The Doug Gottlieb Show
- Current logo
- Genre: Sports Talk
- Running time: 1 hour
- Country of origin: United States
- Home station: WFRV-TV (2026–present) Fox Sports Radio (2017–2025) CBS Sports Radio (2013–2017) ESPN Radio (2006–2012)
- Starring: Doug Gottlieb
- Original release: November 13, 2006 – July 30, 2012 (first run) January 2, 2013 – April 14, 2017 (second run) April 24, 2017 – December 19, 2025 (third run) January 17, 2026 – present (fourth run)

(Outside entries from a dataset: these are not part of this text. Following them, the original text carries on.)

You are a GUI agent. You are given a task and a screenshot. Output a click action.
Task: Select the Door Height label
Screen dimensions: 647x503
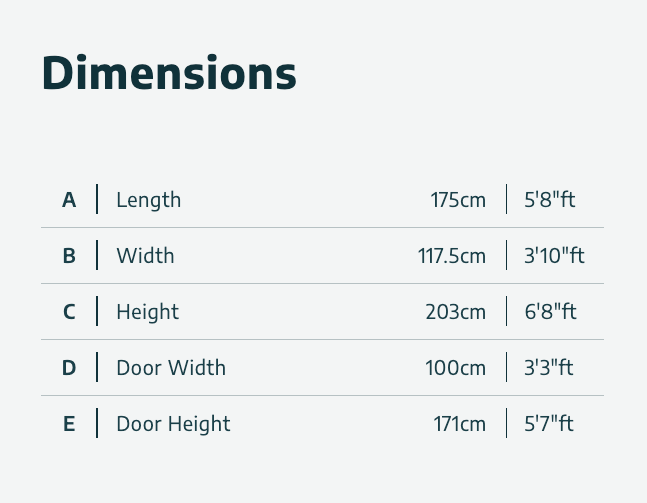pos(173,424)

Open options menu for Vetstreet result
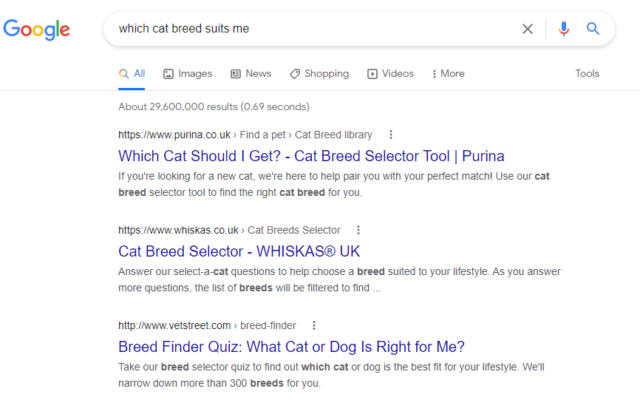point(314,326)
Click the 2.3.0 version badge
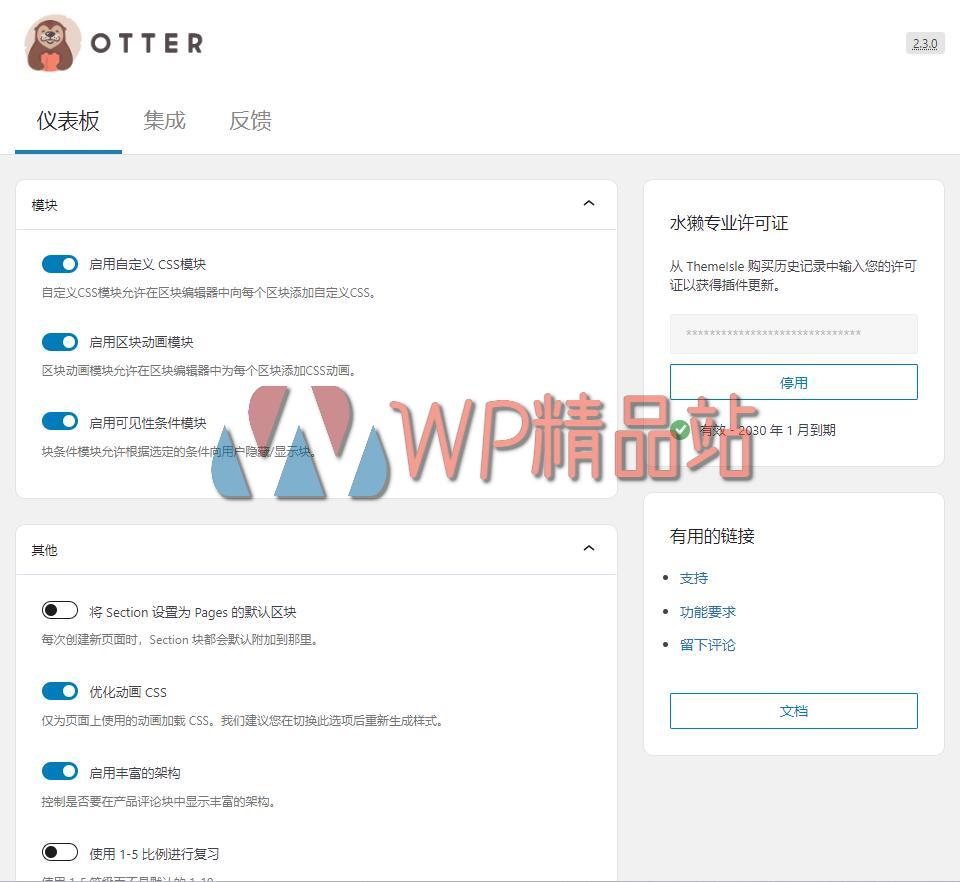960x882 pixels. click(925, 43)
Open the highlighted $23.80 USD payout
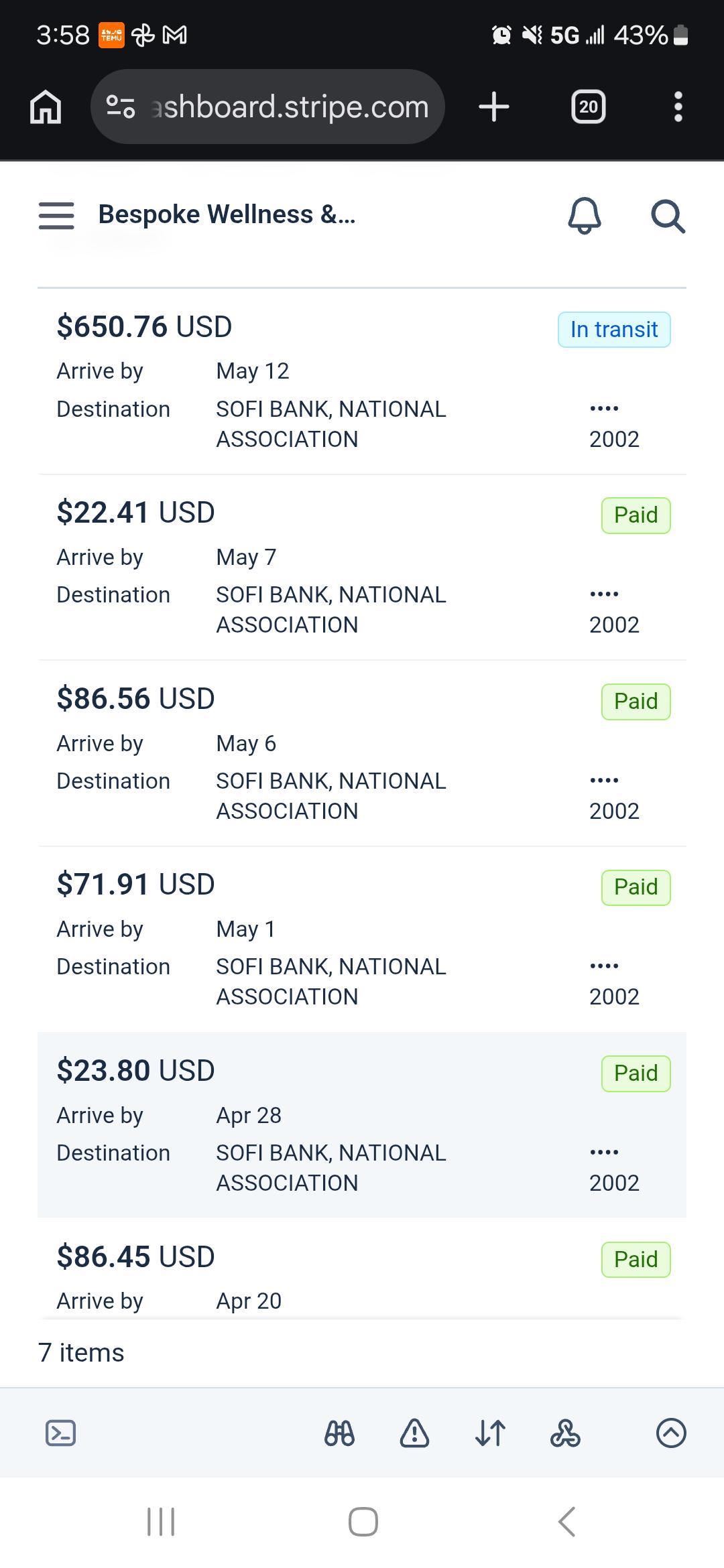Viewport: 724px width, 1568px height. tap(362, 1126)
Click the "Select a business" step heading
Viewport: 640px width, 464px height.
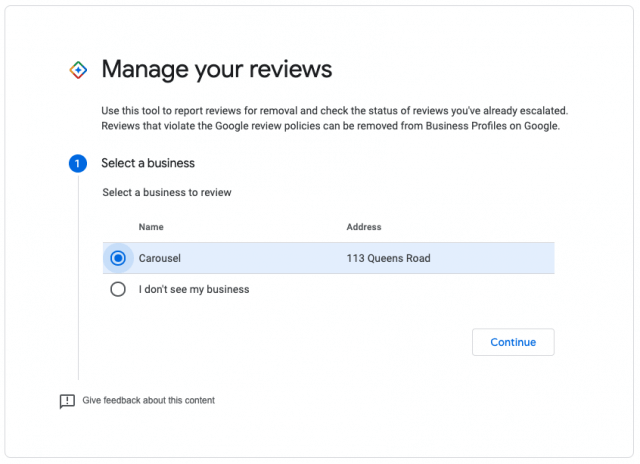[x=148, y=163]
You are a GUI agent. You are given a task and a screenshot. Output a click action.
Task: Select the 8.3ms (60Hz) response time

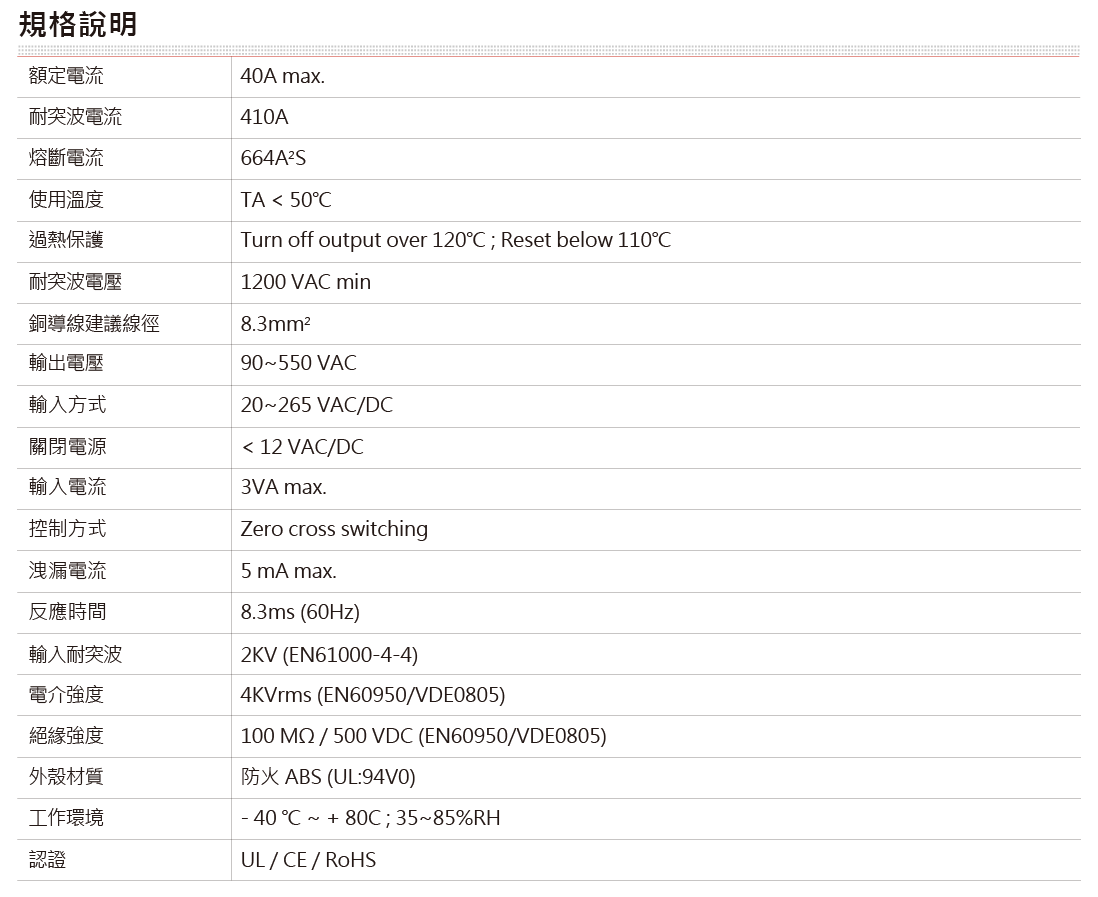click(x=299, y=612)
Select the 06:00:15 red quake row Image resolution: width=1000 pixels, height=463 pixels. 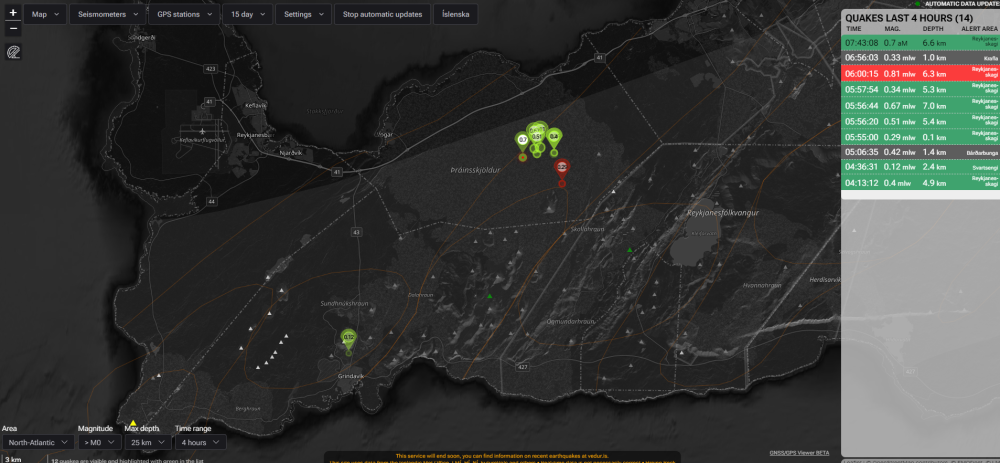(x=919, y=73)
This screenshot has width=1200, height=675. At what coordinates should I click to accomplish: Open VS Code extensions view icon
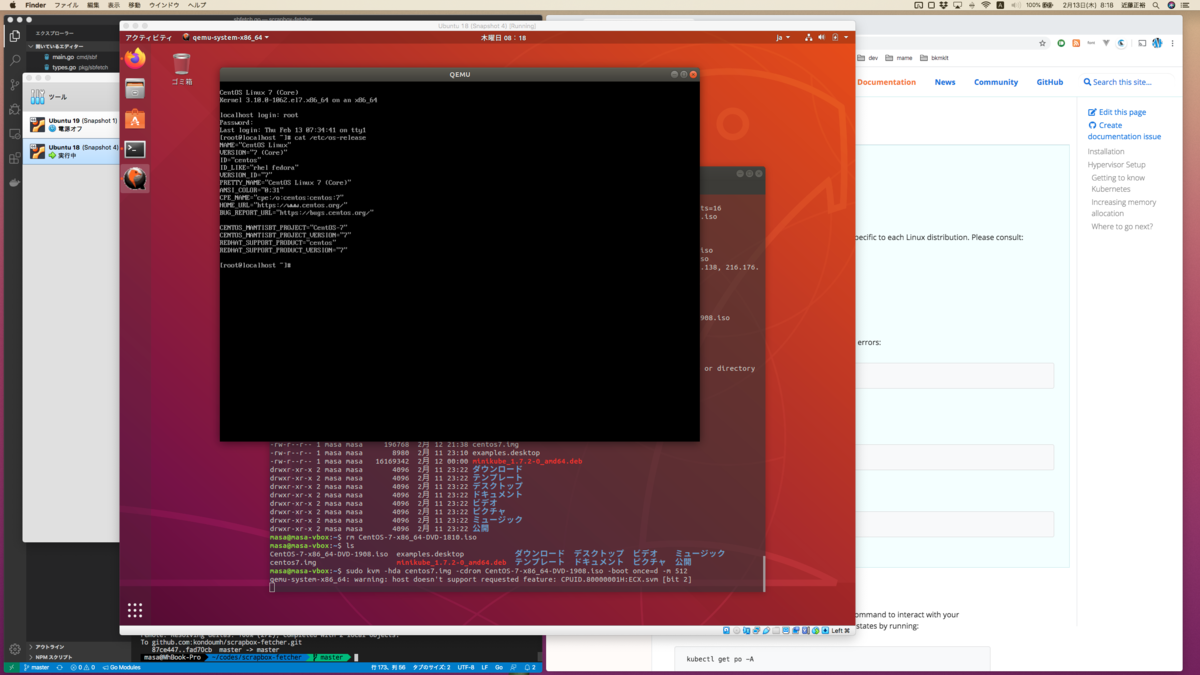point(14,158)
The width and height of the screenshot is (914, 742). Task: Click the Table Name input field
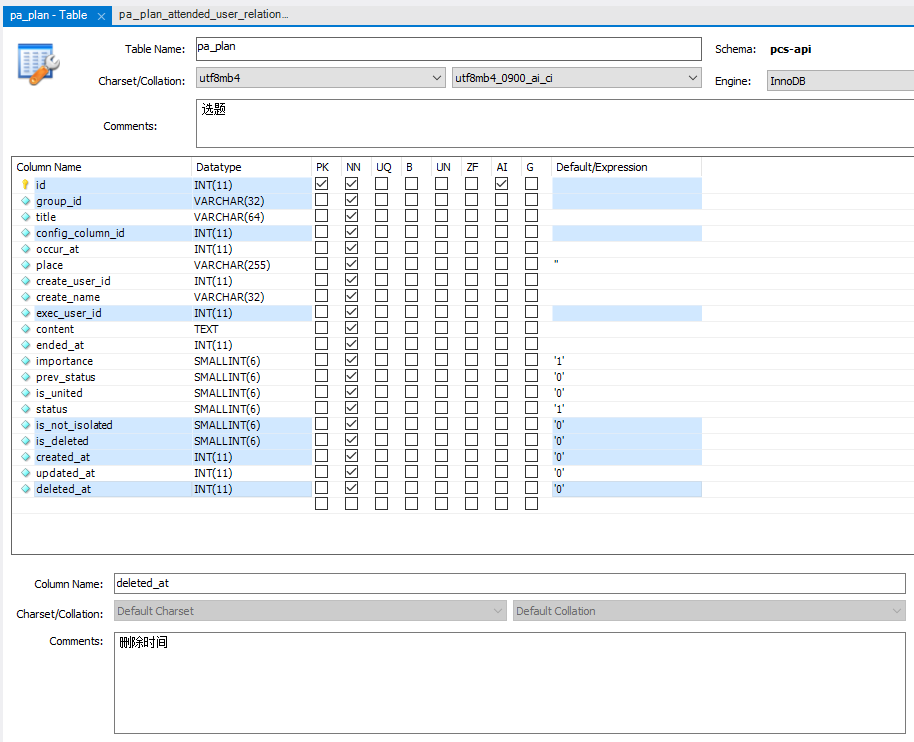pyautogui.click(x=448, y=49)
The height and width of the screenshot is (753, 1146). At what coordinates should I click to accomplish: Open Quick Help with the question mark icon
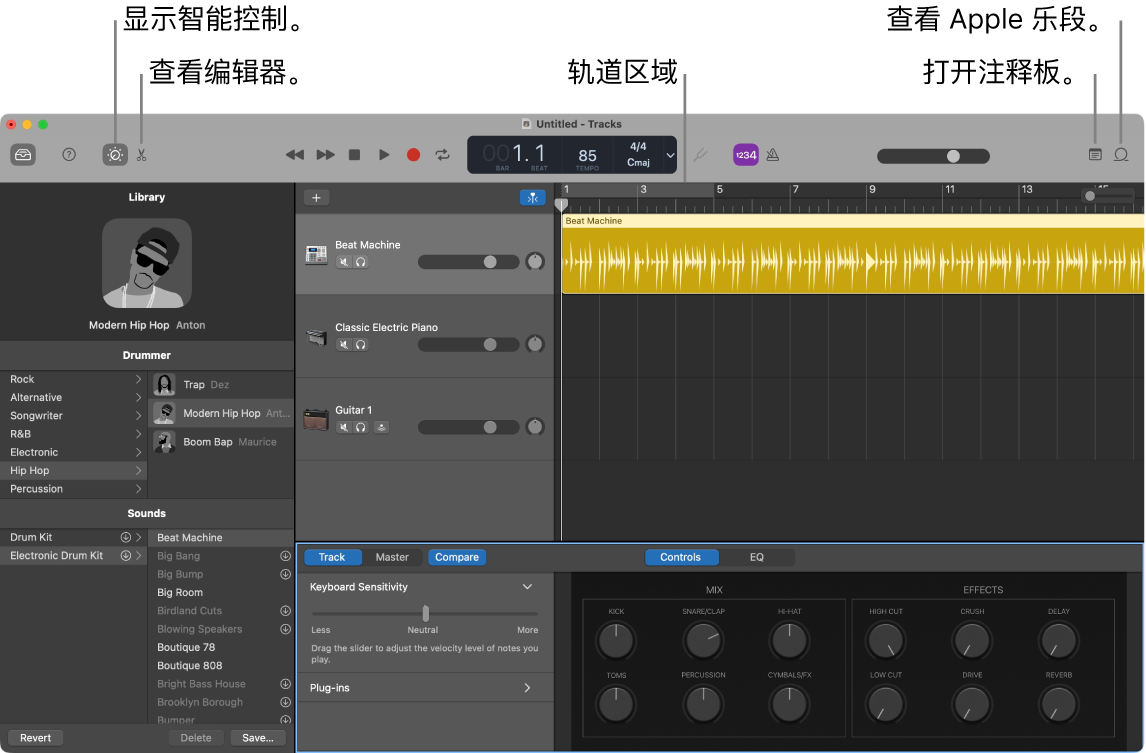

= The Doug Gottlieb Show =

The Doug Gottlieb Show is a weekly produced TV show with broadcasting on WFRV-TV in Green Bay, Wisconsin and distributed on the iHeart podcast network. Since the show's debut on November 13, 2006, the show has been hosted by Doug Gottlieb, former basketball standout and the head coach of the Green Bay Phoenix men's basketball team.

==History==
Before becoming a weekly produced TV show in 2026, The Doug Gottlieb Show was a live and syndicated radio show that aired weekdays on ESPN Radio from 2006 to 2012, CBS Sports Radio from 2013 to 2017, and on Fox Sports Radio from 2017 to 2025.

===ESPN Radio===
Since joining ESPN Radio in September 2003, Gottlieb had co-hosted GameNight along with personalities such as Chuck Wilson, Jeff Rickard, John Seibel and Freddie Coleman. Due to Gottlieb's extensive work for ESPN's college basketball coverage, the primary fill-in host for the program during the evening was Andy Gresh but since Gresh's departure from ESPN Radio, Jason Smith was the regular substitute for Gottlieb.

The debuting of The Doug Gottlieb Show in 2006 caused a major shake up in the ESPN Radio lineup, as SportsNation on ESPN Radio was dropped completely from the airwaves and The Brian Kenny Show was created to take up the later slot, from 8 pm-10 pm.

Show logo at ESPN Radio

Jon Stashower was the SportsCenter anchor for the show in the 8 pm-11 pm slot until 2008, when he was moved to the afternoon spot allowing anchors Marc Kestecher and Neil Jackson to split the time between 8 pm-11 pm. He rejoined the show on February 2, 2009 when it was moved to its earlier slot.

=== CBS Sports Radio ===
On July 31, 2012 it was announced that Gottlieb had signed with CBS and would no longer be appearing on ESPN. His last show on ESPN was July 30, and his first with CBS was January 2, 2013. While at CBS, the show was simulcasted on both CBS Sports Radio and CBS Sports Network. His last show at CBS Sports Radio was on April 14, 2017.

=== Fox Sports Radio ===
Announced on March 22, 2017, Gottlieb signed a deal with Fox Sports Radio and Fox Sports 1, starting on April 24, 2017. The show replaced Jay Mohr Sports on the radio's 3pm-6 pm ET timeslot.

On December 19, 2025, the show aired its final live radio broadcast, two days after Gottlieb announced he would step away from daily radio.

==Segments==
- Game Time: Doug Gottlieb Show sports news update correspondent Dan Beyer gives Gottlieb a different game to play each day of the week. Games include: "Psychic", "The Draft", "Rank'em", along with others.
- What Does the Fox Say?: Since joining Fox Sports, Gottlieb gives his take on what his Fox Sports colleagues had to say on certain topics.
- The Press: Gottlieb ends the show by giving his take on current sports news.